Uh, Puerto Rico is an extremely culturally different place from Cuba. They may have been somewhat similar up till 1958, but their politicl history since then has been as different as any two places on earth, and politics does influence culture. Strongly.

This dovetails with what I understand of Cuba both from reading and from talking to people who have been there. They have an extremely low crime rate, a longer life expectancy than America, and the second highest human development index of any Latin American country.

My friend who was there doing volunteer work mentioned that ordinary people seemed to have a better relationship with the police than Americans did, and given some of the recent police scandals in this country, I’m not surprised. (Cuba does, to their discredit, imprison a lot of people. Still fewer than the United States does, though, per capita).

You can try and see if you can figure out an educational, cultural or humanitarian purpose for your trip and get it officially licensed.

There are companies that package up educational tours of Cuba for US citizens and arrange your paperwork with the US government. I won’t shill for any of them, but they are pretty easy to find with a simple search for “legal Cuba travel for US citizens” or something like that.
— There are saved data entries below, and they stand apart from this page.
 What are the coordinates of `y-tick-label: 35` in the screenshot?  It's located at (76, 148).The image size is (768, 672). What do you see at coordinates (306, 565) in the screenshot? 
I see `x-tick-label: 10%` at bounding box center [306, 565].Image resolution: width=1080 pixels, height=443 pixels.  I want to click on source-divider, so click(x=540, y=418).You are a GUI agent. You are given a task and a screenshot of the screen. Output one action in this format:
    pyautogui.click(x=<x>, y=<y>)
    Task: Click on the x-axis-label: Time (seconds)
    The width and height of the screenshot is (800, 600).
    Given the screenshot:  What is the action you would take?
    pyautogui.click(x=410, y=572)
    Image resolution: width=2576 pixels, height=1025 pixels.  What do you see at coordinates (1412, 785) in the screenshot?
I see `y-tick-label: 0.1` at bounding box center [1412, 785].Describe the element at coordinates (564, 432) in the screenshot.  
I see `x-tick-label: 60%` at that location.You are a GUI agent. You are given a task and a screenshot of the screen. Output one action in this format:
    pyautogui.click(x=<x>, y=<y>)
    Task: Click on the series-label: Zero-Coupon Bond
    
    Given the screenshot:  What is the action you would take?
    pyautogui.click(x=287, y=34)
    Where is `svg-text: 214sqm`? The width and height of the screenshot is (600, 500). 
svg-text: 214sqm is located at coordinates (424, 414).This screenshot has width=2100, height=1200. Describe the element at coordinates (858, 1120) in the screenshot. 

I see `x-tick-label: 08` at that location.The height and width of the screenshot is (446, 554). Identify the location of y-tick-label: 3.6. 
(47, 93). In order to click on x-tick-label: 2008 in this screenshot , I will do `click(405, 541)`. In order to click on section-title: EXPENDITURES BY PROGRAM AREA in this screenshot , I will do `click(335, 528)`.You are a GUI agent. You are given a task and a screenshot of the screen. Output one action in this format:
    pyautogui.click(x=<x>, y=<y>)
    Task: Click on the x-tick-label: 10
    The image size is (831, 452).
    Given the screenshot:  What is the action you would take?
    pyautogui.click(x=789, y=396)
By the way, Attack, Puerto Rico is a really fun place to go, inspite of what I just said. Don’t expect it to be like Cuba or the Dominican Republic, because it isn’t: it’s an integral part of the United States, just one that happens to be tropical, Spanish-speaking, and culturally/ethnically somewhat different from the mainland. (Substantially more Puerto Ricans currently live on the mainland than in Puerto Rico now, I think). It’s still a very cool place, and in many ways the US-style infrastructure is nice. I don’t know how old you are, but they’re the only part of the US with a drinking age of 18, so you may appreciate that too.

I was there for a week visiting a friend and my experience was that Puerto Ricans (like Quebecois, I think) value their linguistic identity very highly, so if you speak some Spanish it will be much appreciated.